*** EXCERPTED RECORDS

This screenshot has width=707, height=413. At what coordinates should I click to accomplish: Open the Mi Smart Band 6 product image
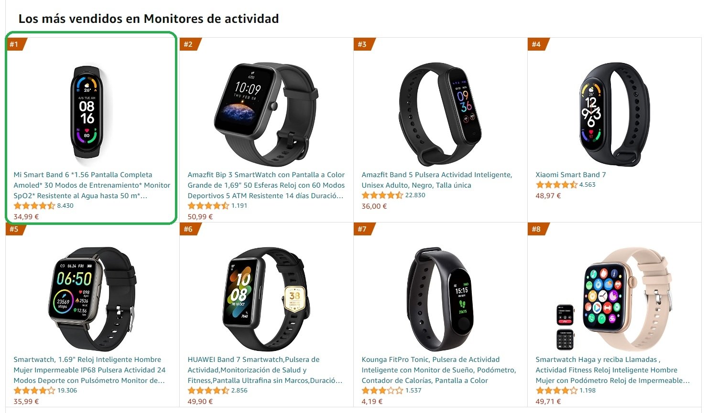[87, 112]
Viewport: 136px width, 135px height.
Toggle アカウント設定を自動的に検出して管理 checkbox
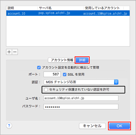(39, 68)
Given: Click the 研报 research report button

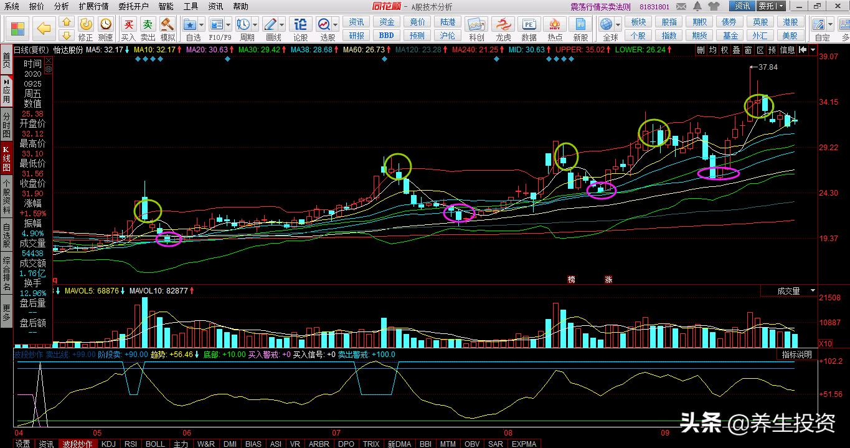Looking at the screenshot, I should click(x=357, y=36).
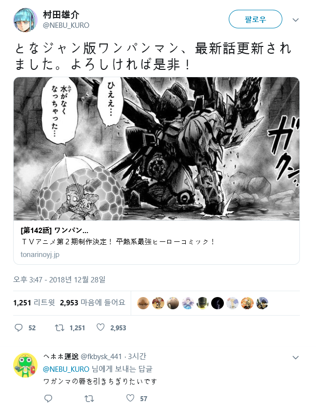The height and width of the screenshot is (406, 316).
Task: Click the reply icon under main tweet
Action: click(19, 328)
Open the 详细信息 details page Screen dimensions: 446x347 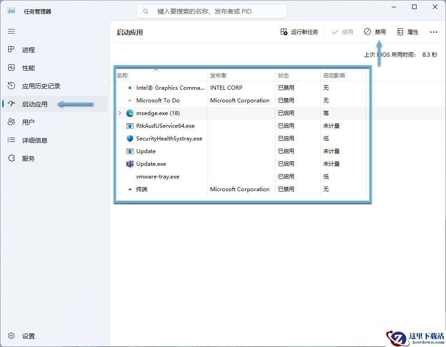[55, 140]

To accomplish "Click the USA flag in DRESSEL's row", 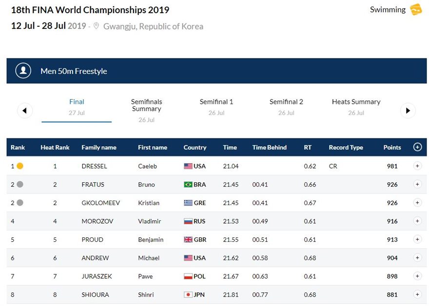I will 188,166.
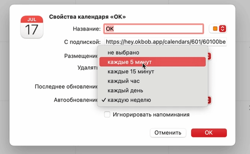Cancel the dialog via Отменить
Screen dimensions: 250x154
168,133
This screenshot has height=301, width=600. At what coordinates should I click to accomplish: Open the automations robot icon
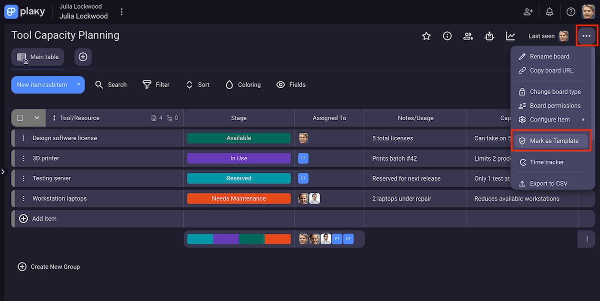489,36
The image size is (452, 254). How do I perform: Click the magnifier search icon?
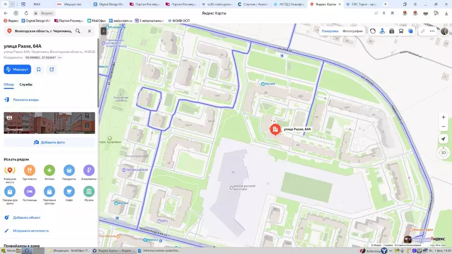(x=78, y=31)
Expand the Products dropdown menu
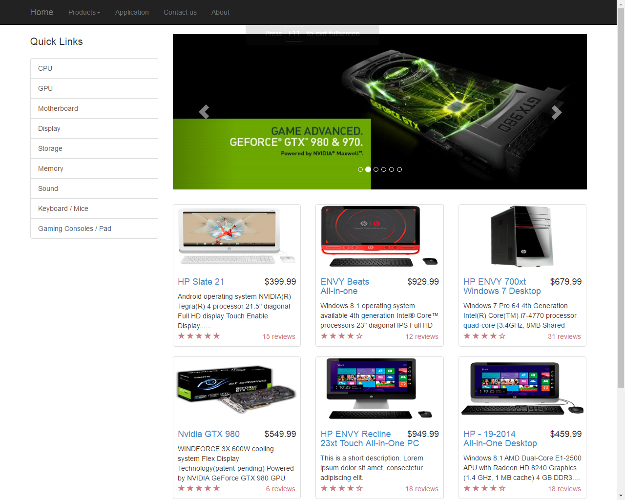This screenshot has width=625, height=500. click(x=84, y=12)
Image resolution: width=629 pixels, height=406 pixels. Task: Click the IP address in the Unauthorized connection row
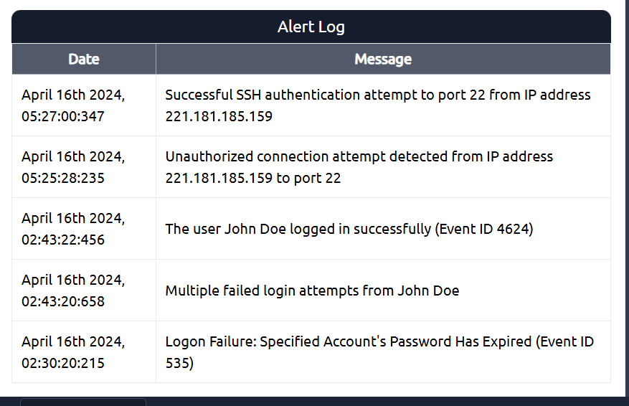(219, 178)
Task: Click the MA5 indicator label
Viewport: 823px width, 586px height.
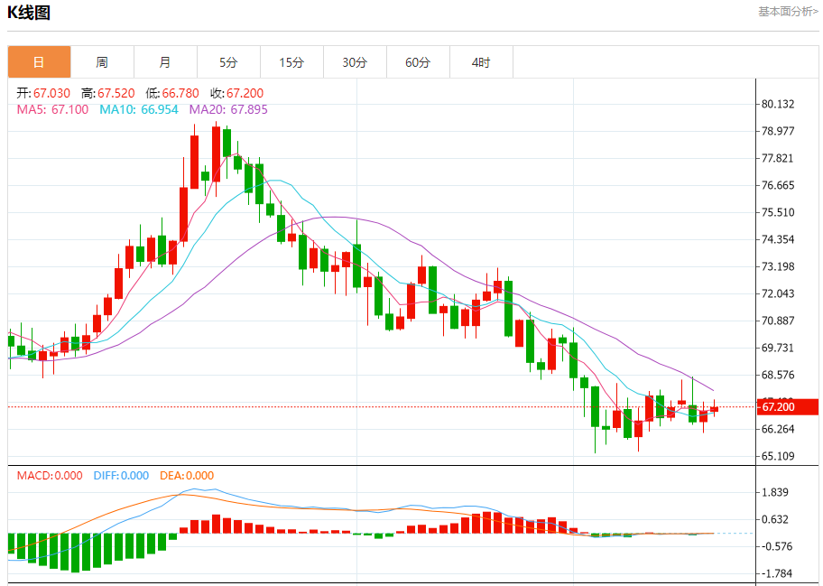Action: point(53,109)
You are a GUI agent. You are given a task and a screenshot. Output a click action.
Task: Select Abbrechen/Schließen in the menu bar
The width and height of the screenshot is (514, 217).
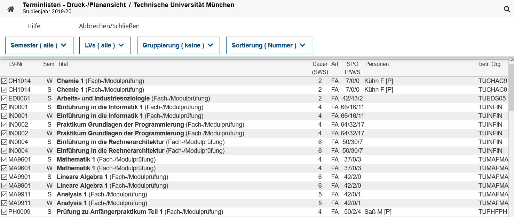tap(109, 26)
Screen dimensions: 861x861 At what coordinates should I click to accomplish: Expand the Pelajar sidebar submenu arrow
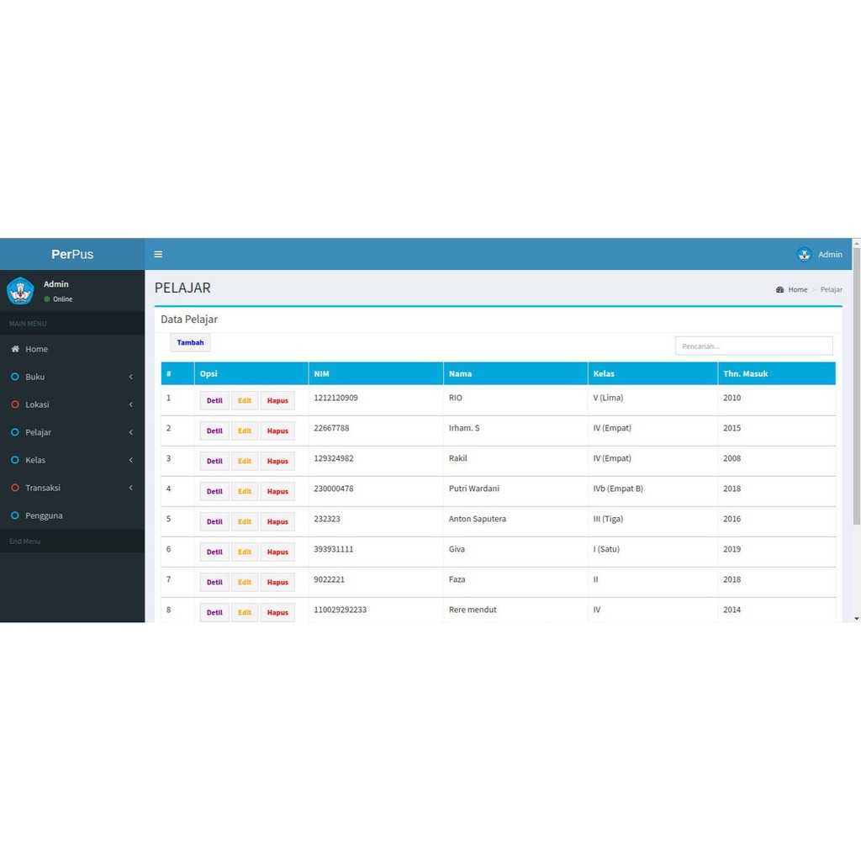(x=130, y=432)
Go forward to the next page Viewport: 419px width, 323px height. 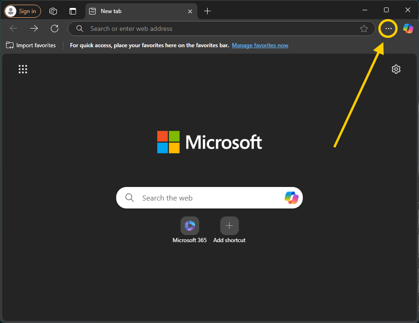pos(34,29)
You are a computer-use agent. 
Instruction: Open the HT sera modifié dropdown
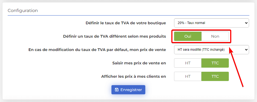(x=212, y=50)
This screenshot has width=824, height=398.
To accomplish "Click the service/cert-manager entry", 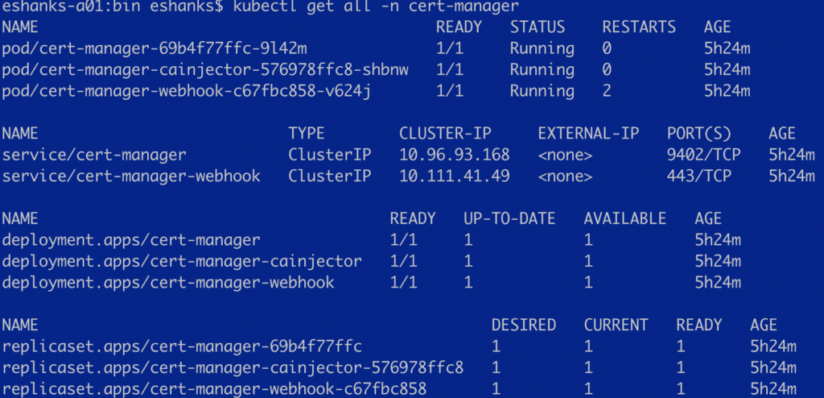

******

> _YOUR ASSIGNMENT_
The exact lines from the one containing "You are a computer-use agent." through the end of the data are to be copied, with both ends kept and pictures left out.

> _ANSWER BOX_
You are a computer-use agent. 
Instruction: Open the HT sera modifié dropdown
(x=212, y=50)
This screenshot has width=824, height=398.
To accomplish "Click the service/cert-manager entry", 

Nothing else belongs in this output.